Infix "<>" := (~ is_eq) (at level 70).
Infix "<=" := is_le (at level 70).
Parameter eqDec : forall x y : X, { x = y } + { x <> y }.
Axiom is_le_trans : forall (x y z:X), is_le x y -> is_le y z -> is_le x z.
End ComparatorSig.
An implementation for natural numbers:
Module IntComparator <: Comparator.ComparatorSig.
Definition X := nat.
Definition is_le x y := x <= y.
Definition is_eq x y := eq_nat x y.
Definition is_neq x y:= ~ is_eq x y.
Definition eqDec := eq_nat_dec.
Definition is_le_trans := le_trans.
End IntComparator.
The insertion part of insertion sort:
Fixpoint insert (x : IntComparator .X) (l : list IntComparator .X) :=
match l with
| nil => x :: nil
| h :: tl => if IntComparator.is_le x h then x :: h :: tl else h :: (insert x tl)
end.
(obviously, the insert fixpoint doesn't work, since is_le is returns Prop and not bool).
Any help is appreciated.
You seem to be a bit confused about Prop.
is_le x y is of type Prop, and is the statement x is less or equal to y. It is not a proof that this statement is correct. A proof that this statement is correct would be p : is_le x y, an inhabitant of that type (i.e. a witness of that statement's truth).
This is why it does not make much sense to pattern match on IntComparator.is_le x h.
A better interface would be the following:
Module Type ComparatorSig.
Parameter X: Set.
Parameter is_le : X -> X -> Prop.
Parameter is_le_dec : forall x y, { is_le x y } + { ~ is_le x y }.

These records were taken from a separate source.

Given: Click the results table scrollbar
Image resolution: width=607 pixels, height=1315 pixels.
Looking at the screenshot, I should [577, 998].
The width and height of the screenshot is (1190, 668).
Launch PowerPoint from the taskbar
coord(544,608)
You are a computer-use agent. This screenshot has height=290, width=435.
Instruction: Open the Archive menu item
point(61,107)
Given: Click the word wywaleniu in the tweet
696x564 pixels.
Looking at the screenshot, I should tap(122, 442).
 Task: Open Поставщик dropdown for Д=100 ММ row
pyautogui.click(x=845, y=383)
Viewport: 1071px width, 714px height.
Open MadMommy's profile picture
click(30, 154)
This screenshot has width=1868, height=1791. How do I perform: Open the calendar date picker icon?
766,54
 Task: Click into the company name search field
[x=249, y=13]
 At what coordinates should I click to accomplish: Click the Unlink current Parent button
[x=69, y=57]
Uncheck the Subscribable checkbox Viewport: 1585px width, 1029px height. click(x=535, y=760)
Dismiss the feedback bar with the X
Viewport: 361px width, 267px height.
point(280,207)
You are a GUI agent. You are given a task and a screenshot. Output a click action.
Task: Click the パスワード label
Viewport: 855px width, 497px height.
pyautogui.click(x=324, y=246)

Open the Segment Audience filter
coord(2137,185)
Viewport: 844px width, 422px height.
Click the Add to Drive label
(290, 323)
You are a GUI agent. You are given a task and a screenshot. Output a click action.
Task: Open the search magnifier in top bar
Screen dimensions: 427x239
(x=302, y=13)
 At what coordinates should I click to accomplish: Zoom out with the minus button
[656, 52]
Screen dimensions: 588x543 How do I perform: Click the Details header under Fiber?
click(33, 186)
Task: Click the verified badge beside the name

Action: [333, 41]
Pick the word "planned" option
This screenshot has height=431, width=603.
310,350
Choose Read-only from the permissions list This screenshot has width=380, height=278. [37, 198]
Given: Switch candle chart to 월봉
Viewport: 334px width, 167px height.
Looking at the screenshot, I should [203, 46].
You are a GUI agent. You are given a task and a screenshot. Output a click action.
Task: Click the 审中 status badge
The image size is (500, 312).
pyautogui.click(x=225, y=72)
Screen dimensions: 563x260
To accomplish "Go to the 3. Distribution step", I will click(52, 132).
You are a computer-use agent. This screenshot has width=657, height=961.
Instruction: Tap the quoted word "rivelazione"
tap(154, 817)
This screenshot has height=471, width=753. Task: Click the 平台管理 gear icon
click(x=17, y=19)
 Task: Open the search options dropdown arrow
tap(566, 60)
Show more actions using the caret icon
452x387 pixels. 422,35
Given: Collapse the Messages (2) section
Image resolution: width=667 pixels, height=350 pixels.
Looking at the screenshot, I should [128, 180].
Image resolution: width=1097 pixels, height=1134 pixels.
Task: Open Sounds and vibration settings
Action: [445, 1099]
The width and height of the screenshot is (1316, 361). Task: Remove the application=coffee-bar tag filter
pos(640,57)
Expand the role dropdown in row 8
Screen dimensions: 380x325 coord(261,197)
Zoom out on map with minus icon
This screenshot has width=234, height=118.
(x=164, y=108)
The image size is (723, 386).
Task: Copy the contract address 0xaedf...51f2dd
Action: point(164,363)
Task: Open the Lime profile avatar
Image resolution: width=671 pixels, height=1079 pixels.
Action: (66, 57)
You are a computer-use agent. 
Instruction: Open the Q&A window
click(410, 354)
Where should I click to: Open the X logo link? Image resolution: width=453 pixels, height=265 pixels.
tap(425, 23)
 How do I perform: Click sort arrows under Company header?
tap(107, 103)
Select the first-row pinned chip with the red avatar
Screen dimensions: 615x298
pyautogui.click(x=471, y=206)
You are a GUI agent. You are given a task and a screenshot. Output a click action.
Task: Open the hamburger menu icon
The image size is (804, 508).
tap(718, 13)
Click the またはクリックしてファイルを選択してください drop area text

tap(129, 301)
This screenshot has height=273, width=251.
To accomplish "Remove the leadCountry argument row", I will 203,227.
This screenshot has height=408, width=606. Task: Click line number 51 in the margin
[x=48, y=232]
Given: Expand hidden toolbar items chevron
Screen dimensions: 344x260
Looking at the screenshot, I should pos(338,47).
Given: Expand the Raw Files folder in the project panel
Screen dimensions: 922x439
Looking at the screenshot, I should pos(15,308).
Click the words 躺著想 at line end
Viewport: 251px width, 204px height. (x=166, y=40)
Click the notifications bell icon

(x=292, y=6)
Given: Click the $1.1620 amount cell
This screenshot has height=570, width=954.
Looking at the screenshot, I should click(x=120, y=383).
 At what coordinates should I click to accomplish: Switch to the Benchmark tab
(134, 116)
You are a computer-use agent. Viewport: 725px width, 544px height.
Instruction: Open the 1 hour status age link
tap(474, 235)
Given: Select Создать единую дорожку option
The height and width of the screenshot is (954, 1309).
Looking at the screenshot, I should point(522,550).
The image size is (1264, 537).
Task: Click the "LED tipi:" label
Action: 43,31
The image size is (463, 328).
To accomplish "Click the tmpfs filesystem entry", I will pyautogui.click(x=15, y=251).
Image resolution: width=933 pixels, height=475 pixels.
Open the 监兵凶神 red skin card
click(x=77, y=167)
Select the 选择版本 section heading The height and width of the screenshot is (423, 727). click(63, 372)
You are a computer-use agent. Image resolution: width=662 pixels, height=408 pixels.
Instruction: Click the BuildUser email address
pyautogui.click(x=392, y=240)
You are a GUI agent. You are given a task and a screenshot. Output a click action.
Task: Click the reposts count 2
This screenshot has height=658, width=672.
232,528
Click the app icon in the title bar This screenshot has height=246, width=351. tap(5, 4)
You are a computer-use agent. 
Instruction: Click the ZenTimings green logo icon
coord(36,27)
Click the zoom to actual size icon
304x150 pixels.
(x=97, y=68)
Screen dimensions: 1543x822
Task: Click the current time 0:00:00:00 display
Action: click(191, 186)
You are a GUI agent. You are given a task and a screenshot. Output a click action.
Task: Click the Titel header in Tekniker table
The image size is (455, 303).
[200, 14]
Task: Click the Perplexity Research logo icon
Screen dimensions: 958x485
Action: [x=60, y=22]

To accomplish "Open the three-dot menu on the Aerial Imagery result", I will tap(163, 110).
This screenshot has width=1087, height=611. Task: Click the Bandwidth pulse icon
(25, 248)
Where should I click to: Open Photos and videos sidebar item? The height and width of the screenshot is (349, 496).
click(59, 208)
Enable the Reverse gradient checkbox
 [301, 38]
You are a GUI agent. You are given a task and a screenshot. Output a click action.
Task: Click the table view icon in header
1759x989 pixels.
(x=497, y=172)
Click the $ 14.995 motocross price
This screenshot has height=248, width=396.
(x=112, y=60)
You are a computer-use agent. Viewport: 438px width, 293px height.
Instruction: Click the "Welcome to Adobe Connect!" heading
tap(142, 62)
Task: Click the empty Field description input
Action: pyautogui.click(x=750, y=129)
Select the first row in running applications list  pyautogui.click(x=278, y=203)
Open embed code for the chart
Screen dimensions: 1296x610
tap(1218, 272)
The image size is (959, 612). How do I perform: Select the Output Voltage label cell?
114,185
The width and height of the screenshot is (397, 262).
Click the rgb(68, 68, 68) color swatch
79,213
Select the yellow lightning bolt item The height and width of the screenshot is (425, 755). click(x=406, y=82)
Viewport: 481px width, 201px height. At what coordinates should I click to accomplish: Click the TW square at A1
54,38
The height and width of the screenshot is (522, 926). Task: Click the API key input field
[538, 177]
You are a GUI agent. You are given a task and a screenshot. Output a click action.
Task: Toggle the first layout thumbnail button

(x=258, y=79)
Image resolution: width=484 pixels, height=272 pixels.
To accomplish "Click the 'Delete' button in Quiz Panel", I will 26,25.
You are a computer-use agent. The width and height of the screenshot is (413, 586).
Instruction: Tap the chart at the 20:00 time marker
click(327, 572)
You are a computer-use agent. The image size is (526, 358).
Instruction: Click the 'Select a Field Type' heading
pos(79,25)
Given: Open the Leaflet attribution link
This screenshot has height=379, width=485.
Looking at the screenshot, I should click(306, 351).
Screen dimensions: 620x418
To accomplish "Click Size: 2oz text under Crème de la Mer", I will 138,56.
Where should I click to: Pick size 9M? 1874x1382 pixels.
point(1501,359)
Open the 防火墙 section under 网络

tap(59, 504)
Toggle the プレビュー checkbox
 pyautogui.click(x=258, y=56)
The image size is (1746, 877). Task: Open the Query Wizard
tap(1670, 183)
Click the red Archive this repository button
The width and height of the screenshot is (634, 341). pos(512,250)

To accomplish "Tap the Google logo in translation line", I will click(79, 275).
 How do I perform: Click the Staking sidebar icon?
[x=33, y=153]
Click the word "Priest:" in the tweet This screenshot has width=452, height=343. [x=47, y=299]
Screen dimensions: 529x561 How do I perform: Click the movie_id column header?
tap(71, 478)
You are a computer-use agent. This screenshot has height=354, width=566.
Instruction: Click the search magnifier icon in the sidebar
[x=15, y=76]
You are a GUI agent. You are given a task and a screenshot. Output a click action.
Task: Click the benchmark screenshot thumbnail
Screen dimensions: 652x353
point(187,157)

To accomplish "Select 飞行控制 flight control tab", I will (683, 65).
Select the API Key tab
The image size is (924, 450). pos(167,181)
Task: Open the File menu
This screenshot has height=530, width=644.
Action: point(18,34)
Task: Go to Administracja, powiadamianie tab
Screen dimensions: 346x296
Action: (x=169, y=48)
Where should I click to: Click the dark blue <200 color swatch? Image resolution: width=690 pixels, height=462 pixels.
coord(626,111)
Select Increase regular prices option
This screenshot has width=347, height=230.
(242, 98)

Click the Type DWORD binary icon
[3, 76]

In particular, the type of is_le_dec is that of a decision procedure for the property is_le, that is, it returns either a proof that x <= y, or a proof that ~ (x <= y). Since this is a type with two constructors, you can leverage the if sugar:
... (if IntComparator.is_le_dec x h then ... else ...) ...
This is, in some sense, an enhanced bool, which returns a witness for what it is trying to decide. The type in question is called sumbool and you can learn about it here:
http://coq.inria.fr/library/Coq.Init.Specif.html#sumbool
In general, it does not make sense to talk about True or False in executing code.
First, because these live in Prop, which means that they cannot be computationally relevant as they will be erased.
Second, because they are not the only inhabitants of Prop. While true and false are the only values of type bool, which implies you can pattern-match, the type Prop contains an infinite number of elements (all the statements you can imagine), thus it makes no sense to try and pattern-match on a element of type Prop.